Records from a collection:
++++++++++++++++++++
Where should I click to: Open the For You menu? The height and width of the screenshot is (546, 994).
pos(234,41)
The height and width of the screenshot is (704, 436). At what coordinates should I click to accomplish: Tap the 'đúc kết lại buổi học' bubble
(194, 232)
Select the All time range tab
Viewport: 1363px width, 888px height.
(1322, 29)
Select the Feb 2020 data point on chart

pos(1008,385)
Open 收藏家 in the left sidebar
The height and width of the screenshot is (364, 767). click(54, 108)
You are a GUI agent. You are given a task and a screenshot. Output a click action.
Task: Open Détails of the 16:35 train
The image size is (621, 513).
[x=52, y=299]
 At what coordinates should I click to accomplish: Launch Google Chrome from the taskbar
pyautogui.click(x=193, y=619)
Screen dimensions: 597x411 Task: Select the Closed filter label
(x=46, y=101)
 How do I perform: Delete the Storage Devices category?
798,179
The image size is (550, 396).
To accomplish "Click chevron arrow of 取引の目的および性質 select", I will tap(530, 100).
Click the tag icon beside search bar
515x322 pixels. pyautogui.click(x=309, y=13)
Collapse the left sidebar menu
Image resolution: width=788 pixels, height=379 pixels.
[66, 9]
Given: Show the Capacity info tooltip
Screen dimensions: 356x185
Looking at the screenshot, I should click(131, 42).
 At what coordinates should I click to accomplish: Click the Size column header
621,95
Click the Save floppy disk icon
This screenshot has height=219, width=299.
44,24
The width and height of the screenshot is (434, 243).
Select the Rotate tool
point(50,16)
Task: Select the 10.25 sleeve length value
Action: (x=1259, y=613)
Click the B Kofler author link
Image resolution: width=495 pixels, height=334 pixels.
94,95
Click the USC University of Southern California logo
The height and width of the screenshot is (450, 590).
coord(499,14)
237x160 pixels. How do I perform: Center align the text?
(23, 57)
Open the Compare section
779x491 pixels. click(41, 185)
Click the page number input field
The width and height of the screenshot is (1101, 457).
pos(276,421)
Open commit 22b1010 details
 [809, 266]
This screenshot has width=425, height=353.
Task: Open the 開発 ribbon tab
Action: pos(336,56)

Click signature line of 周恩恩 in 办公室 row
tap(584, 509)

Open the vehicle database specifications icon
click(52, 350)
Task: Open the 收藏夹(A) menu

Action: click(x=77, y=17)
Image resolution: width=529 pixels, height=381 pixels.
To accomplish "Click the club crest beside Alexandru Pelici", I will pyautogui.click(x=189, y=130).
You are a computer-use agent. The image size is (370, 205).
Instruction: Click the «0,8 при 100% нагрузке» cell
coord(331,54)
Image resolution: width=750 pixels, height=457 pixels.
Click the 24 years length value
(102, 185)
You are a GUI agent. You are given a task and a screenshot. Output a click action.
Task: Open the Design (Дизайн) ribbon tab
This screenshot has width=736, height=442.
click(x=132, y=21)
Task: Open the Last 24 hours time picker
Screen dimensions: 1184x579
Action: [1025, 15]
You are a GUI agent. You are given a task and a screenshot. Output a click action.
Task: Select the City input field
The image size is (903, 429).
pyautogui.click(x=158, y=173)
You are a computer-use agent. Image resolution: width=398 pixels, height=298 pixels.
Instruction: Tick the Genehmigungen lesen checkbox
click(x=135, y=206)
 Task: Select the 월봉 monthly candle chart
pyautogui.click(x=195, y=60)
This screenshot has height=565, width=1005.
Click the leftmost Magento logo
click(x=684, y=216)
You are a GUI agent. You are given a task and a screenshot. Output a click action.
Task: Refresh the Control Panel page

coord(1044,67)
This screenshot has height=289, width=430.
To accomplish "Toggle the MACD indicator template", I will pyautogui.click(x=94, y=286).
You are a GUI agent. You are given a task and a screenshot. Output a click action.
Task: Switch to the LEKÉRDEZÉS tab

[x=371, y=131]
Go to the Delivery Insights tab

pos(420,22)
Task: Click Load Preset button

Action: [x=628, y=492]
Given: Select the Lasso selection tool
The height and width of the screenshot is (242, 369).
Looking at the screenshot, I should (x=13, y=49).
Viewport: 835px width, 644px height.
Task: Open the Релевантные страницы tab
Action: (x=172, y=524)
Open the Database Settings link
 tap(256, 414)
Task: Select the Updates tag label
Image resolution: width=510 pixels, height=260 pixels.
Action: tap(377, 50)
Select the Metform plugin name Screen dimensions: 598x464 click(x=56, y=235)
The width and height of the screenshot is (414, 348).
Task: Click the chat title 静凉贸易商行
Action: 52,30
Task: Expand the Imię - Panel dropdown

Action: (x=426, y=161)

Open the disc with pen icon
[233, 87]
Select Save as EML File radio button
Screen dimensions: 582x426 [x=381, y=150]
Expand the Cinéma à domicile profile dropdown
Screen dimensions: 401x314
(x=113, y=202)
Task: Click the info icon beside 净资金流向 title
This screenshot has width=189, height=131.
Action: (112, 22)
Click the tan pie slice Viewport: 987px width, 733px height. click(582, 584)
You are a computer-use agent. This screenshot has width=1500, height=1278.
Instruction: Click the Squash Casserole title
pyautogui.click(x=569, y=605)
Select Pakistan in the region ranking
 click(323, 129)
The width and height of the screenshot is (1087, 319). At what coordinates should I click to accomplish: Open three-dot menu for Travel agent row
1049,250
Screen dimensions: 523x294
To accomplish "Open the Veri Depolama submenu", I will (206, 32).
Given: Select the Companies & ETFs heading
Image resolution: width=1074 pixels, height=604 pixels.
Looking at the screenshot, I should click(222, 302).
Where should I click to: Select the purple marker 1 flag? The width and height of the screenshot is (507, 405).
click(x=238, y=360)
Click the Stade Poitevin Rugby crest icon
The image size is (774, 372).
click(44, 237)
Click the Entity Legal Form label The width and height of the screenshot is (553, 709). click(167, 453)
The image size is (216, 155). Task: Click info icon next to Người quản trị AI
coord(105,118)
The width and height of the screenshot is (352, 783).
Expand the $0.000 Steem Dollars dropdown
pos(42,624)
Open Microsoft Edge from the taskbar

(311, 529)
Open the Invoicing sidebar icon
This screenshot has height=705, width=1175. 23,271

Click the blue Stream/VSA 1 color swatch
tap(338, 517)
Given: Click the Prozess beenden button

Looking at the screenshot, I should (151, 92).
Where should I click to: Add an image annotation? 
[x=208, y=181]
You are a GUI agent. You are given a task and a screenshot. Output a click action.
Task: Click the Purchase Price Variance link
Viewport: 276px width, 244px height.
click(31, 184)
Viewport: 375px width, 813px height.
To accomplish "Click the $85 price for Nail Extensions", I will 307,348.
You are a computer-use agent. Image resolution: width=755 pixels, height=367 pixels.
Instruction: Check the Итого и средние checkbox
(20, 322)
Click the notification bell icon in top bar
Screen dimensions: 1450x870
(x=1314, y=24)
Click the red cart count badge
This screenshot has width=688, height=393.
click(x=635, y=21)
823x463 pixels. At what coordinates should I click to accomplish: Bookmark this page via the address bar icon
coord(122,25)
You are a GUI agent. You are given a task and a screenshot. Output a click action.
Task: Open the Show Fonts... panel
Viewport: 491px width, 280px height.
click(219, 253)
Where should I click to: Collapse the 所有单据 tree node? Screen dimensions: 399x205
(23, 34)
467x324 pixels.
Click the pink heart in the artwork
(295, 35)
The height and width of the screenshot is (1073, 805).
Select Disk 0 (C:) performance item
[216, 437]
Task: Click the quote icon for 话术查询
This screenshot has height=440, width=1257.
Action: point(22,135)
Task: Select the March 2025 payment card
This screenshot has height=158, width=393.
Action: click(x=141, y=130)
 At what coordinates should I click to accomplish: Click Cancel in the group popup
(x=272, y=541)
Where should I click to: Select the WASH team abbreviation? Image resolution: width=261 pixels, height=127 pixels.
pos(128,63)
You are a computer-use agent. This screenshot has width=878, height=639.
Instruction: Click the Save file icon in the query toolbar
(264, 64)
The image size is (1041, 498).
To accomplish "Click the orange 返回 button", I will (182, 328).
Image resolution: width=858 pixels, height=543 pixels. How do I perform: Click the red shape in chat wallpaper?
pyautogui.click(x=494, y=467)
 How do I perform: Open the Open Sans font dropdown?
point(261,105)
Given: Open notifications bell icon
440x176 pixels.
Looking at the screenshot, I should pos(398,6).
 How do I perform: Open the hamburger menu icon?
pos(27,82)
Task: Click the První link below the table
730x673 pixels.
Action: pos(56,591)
++++++++++++++++++++
- **Task brief**
Begin with the line above that has "Image resolution: width=510" and continue through the line that has "Task: Click the info icon beside 净资金流向 title", setting each one down exactly. Stop there.

- **Task solution**
Image resolution: width=510 pixels, height=260 pixels.
Action: tap(377, 50)
Select the Metform plugin name Screen dimensions: 598x464 click(x=56, y=235)
The width and height of the screenshot is (414, 348).
Task: Click the chat title 静凉贸易商行
Action: 52,30
Task: Expand the Imię - Panel dropdown

Action: (x=426, y=161)

Open the disc with pen icon
[233, 87]
Select Save as EML File radio button
Screen dimensions: 582x426 [x=381, y=150]
Expand the Cinéma à domicile profile dropdown
Screen dimensions: 401x314
(x=113, y=202)
Task: Click the info icon beside 净资金流向 title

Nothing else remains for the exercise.